Our talk today is on stroke rehabilitation.
I'm Robert Teasell, Professor of Physical Medicine and
Rehabilitation at the Schulich School of Medicine and Dentistry, Western University.
I'm also affiliated with Parkwood Institute and
the Lawson Research Institute in London, Ontario, Canada.
This is two talks.
In the first part of the talk,
we're going to talk about the impact of stroke and discuss
some of the principles of stroke in terms of standardization,
then talk about things like personalizing care in terms of biomarkers, etc.
The second part of the talk will deal more with some of the challenges with regard to
individualized treatment approaches, try and delve
into some of the motor and cognitive rehabilitation,
then some of the newer trends in terms of integrating
treatment approaches, and finally talk about community stroke rehabilitation.

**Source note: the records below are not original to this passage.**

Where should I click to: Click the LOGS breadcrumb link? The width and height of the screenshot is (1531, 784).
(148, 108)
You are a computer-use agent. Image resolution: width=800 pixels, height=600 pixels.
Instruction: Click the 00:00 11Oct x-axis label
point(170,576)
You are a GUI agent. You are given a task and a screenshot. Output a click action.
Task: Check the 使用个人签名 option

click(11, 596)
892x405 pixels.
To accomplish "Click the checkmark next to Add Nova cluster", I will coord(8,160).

Stroke is an important issue in our society,
it's a common life-altering event.
In Canada where I live,
62,000 people per year suffer a stroke, and over
405,000 are living with stroke complications.
This is going to increase over the next two decades as our population ages.

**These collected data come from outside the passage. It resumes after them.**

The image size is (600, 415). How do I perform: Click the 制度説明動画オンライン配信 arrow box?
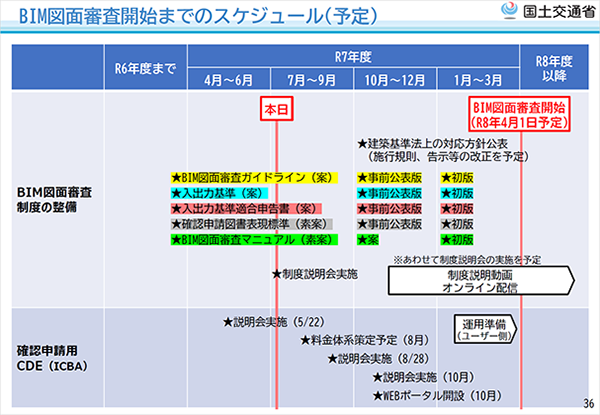[x=476, y=279]
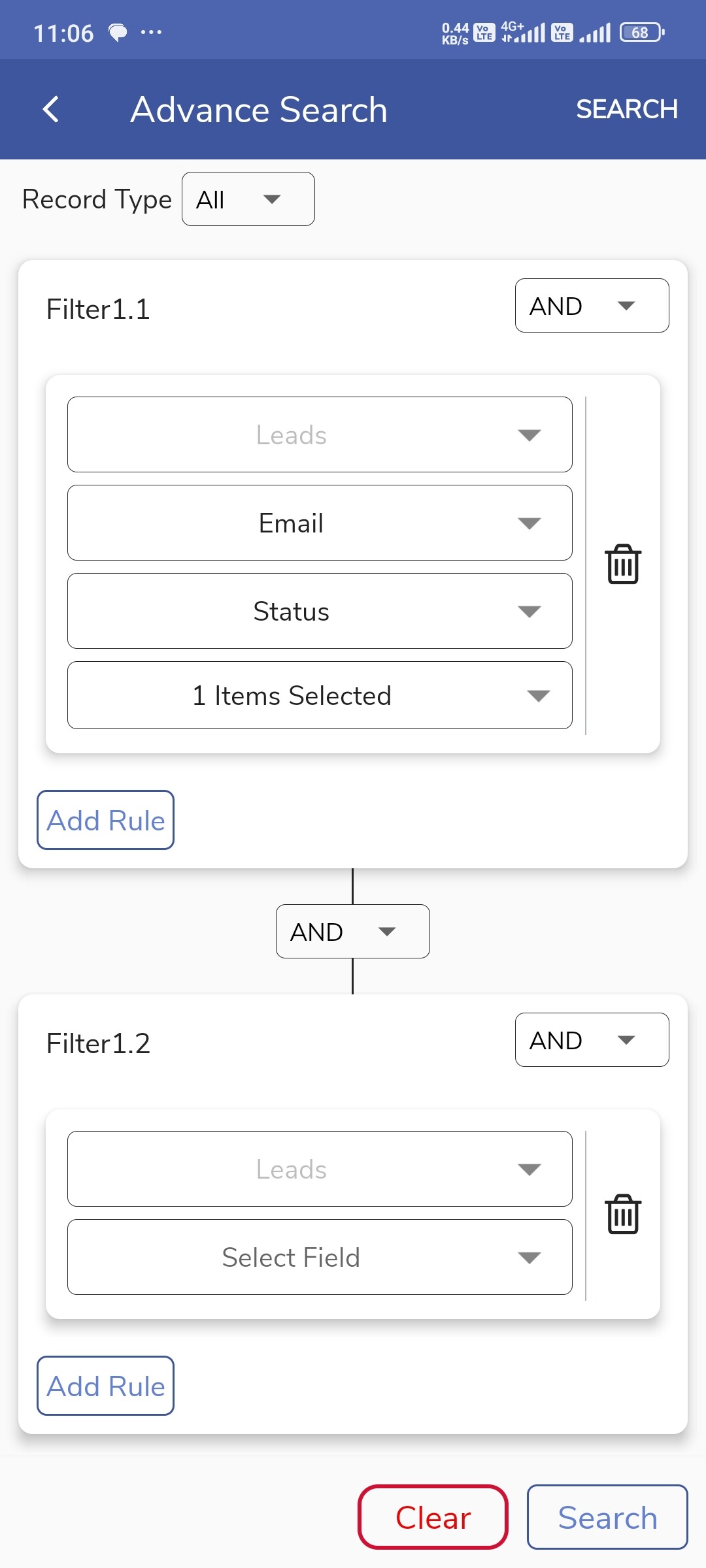Viewport: 706px width, 1568px height.
Task: Tap the chat bubble notification icon
Action: (118, 32)
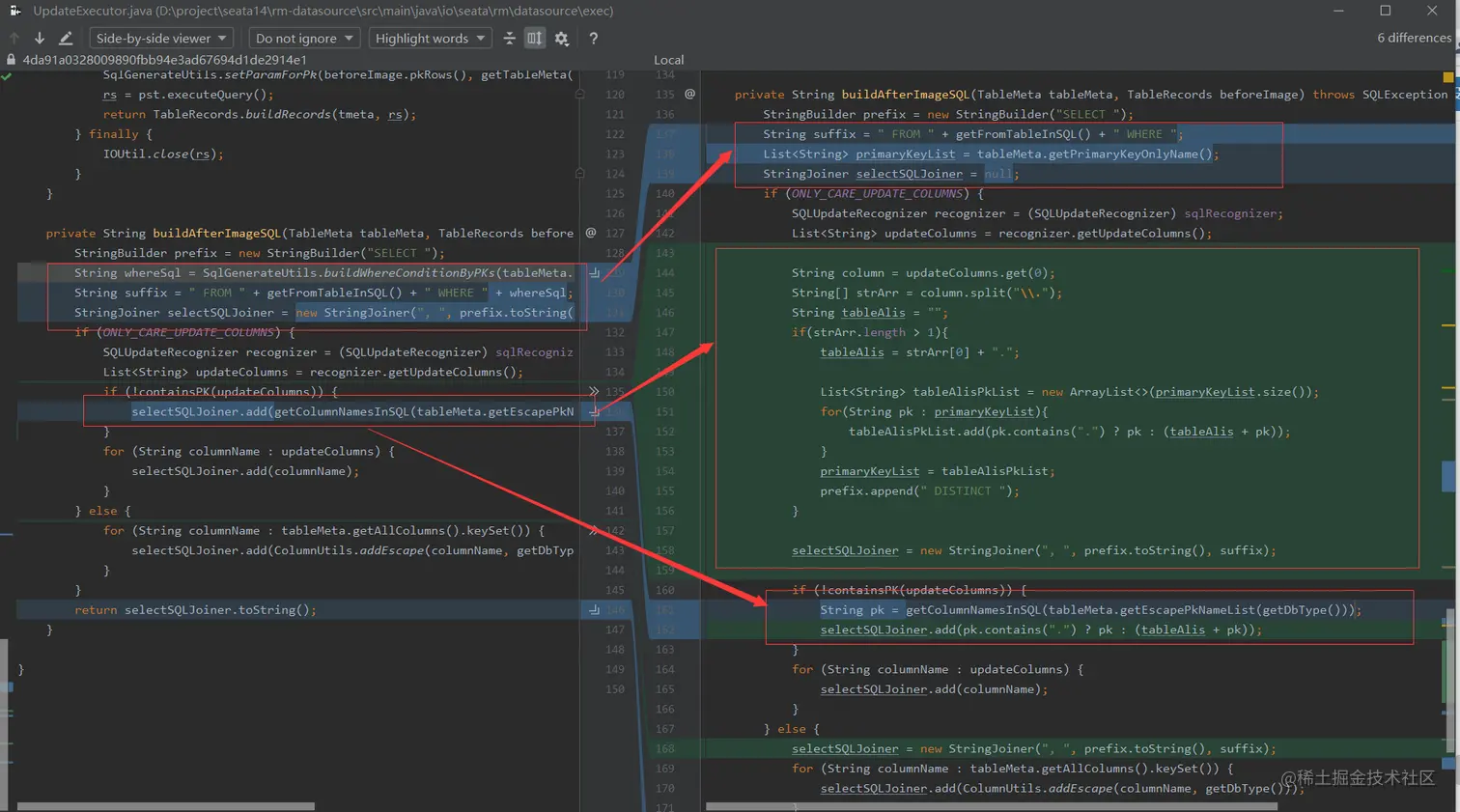Click the Local revision label
The height and width of the screenshot is (812, 1460).
[668, 60]
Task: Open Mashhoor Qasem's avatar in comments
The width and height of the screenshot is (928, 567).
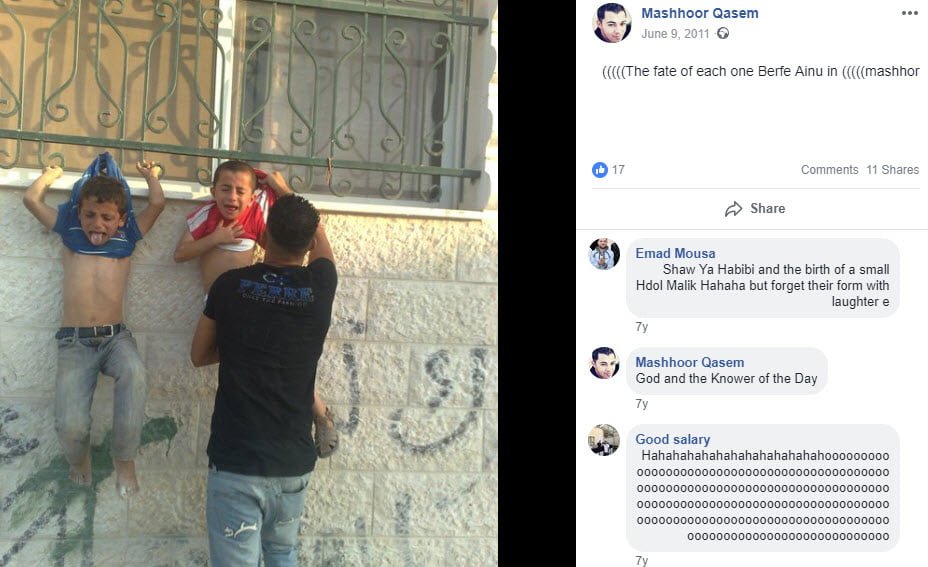Action: (604, 363)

Well over a third of stroke survivors have some form of discernible disability, or
are still dependent for their activities of daily living, five years after a stroke.

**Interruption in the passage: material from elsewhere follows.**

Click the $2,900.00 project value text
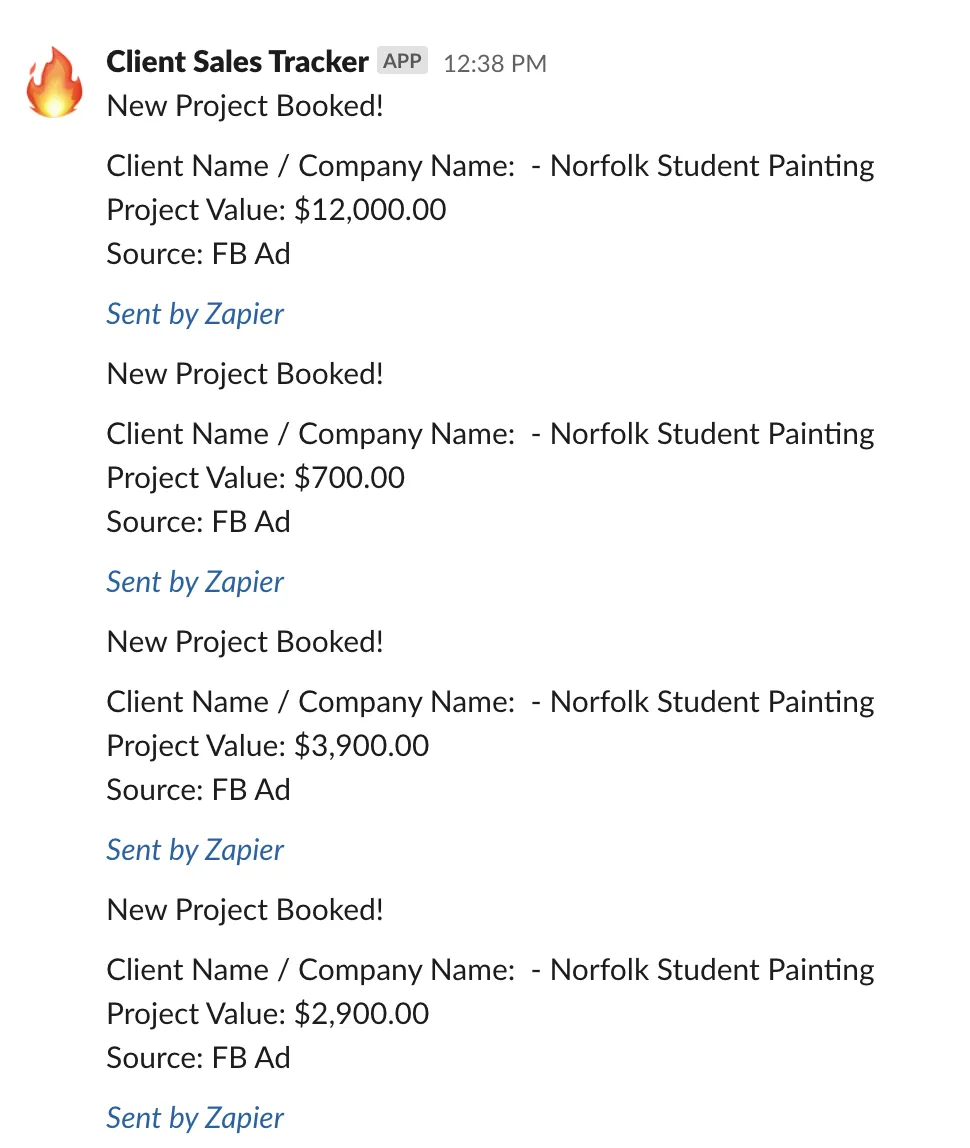970x1148 pixels. tap(362, 1014)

Not only does stroke affect stroke patients,
but it also affects caregivers, who experience an increase in
their physical demands along with a decrease in their health-related quality of
life, and they're two-and-a-half times greater at risk of suffering
psychological distress than somebody who doesn't have to care for a stroke patient.
Up to 50 percent of chronic stroke patients report depression.
You can see that stroke has a significant impact
not just on the stroke survivor,
but for those people who have to care for them as well.
There's been a lot of focus on stroke.